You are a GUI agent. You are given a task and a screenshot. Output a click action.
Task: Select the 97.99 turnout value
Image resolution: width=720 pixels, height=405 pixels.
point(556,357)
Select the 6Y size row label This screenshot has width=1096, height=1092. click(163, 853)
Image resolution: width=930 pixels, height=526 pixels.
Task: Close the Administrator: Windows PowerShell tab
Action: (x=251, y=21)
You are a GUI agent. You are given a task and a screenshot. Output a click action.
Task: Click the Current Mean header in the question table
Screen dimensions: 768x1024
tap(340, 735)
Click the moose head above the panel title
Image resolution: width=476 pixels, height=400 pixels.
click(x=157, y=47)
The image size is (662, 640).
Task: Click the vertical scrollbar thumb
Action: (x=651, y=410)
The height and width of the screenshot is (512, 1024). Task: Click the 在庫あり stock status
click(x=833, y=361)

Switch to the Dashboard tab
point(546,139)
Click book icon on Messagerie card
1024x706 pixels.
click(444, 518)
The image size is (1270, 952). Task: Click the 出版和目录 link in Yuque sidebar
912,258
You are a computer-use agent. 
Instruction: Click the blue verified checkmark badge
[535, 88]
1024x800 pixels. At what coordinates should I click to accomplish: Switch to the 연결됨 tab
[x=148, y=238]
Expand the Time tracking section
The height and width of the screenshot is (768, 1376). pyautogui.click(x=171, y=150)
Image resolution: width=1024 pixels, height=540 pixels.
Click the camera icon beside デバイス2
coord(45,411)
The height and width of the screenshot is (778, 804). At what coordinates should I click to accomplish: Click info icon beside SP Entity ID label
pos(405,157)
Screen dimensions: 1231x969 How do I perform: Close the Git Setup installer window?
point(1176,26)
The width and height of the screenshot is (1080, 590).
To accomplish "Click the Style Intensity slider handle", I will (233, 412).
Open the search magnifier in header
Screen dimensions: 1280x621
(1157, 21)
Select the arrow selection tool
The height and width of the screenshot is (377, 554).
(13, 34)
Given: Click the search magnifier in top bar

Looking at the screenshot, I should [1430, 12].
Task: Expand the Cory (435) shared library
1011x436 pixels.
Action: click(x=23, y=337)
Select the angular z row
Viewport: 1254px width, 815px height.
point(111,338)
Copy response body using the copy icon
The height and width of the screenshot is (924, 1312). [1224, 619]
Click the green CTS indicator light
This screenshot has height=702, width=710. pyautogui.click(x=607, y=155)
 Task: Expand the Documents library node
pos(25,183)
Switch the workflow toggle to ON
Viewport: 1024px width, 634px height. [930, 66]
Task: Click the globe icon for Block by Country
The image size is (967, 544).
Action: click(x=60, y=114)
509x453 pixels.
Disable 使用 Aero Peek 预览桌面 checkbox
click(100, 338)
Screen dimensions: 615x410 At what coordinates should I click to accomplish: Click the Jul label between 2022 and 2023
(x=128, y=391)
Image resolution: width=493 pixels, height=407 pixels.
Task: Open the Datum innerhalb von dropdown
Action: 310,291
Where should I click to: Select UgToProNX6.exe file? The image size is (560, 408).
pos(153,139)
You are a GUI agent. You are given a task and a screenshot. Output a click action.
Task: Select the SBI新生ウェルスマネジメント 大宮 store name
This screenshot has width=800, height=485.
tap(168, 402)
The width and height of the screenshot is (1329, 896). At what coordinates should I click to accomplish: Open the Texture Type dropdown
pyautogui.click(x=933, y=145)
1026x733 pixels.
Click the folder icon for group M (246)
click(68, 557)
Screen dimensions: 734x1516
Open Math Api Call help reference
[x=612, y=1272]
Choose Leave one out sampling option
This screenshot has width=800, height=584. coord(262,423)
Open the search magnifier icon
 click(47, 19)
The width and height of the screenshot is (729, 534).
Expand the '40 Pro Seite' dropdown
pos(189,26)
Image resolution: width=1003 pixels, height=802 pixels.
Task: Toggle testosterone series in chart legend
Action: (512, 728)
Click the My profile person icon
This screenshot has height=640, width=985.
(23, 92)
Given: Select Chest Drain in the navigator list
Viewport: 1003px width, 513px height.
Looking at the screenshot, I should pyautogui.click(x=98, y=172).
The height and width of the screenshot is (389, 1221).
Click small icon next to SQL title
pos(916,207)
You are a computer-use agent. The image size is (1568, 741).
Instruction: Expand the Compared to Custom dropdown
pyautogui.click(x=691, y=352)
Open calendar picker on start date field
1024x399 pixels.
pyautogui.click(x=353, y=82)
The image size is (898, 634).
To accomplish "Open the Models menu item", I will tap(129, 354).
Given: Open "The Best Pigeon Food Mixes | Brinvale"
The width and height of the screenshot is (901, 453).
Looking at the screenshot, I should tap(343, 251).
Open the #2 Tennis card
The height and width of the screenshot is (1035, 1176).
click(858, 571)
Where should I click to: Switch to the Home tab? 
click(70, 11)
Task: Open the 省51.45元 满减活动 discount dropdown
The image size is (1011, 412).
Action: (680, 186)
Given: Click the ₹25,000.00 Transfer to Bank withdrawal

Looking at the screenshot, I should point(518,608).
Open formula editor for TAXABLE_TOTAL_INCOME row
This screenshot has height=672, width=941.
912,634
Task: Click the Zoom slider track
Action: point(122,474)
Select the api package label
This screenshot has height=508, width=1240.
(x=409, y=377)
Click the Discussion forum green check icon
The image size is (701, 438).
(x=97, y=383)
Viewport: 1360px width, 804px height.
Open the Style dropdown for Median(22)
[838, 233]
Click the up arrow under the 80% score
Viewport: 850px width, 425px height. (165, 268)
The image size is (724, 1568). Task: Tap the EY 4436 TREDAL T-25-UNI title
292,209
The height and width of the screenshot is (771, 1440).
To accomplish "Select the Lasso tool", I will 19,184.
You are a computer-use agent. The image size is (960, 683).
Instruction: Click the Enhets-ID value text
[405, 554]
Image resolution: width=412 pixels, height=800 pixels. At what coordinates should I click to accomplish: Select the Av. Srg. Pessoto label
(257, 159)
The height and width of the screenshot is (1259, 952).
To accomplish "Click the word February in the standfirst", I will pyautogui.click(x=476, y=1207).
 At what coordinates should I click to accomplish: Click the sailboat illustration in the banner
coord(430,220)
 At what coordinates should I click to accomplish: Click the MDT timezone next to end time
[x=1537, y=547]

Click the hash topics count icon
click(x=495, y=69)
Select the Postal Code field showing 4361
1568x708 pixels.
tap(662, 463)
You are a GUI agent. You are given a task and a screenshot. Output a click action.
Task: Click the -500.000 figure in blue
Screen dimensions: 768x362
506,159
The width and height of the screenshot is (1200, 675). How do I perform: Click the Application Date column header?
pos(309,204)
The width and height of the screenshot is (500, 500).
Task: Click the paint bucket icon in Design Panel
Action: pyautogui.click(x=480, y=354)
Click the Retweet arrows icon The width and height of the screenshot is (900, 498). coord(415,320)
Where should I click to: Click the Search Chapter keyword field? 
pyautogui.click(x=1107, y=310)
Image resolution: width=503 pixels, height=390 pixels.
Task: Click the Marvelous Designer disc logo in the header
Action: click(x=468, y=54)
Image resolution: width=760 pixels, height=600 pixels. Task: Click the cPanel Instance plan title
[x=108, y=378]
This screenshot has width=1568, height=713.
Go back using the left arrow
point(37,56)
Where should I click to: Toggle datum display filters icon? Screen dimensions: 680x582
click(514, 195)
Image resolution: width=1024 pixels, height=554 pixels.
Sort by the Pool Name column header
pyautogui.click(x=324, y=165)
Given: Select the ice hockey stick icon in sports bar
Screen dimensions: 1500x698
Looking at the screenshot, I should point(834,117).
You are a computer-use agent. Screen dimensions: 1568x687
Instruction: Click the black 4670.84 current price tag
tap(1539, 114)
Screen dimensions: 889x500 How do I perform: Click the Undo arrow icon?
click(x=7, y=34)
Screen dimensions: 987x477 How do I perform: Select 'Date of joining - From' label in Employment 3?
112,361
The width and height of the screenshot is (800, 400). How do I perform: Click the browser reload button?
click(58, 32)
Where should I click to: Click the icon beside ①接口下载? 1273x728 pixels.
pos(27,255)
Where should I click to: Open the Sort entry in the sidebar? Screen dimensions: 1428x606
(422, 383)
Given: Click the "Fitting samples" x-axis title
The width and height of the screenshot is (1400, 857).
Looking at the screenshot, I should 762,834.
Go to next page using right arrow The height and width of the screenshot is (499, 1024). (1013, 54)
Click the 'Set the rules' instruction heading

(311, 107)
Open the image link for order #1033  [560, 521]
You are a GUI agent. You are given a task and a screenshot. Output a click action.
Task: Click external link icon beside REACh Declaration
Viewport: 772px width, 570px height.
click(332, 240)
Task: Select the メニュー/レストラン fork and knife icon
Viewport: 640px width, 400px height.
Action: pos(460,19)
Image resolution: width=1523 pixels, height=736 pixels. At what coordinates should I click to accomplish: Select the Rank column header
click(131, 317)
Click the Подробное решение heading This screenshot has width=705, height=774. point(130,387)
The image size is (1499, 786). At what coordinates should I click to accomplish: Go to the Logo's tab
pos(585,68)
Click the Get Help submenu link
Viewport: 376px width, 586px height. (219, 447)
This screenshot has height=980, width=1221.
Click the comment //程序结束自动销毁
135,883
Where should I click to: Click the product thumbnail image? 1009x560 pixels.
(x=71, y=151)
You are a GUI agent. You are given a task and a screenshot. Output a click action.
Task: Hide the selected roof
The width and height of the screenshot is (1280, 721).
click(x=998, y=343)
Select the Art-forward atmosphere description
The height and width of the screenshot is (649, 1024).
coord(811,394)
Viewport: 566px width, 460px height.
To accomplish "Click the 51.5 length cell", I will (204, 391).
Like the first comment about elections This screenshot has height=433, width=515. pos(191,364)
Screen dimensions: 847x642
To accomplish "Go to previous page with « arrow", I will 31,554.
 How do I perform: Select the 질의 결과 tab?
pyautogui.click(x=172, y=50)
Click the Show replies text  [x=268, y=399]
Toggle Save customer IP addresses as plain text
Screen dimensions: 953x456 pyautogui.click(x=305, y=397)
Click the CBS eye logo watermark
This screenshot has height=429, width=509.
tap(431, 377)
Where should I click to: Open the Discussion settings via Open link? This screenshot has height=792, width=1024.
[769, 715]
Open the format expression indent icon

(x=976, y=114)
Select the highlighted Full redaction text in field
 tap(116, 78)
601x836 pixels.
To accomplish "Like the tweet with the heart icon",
***
Repeat exactly the lines above, starting with the line that contains "Where should I click to: Open the Discussion" and ending with the last line, both included, and nothing else.

REPLY TO THE TASK -
Where should I click to: Open the Discussion settings via Open link? This screenshot has height=792, width=1024.
[769, 715]
Open the format expression indent icon

(x=976, y=114)
Select the highlighted Full redaction text in field
 tap(116, 78)
601x836 pixels.
To accomplish "Like the tweet with the heart icon",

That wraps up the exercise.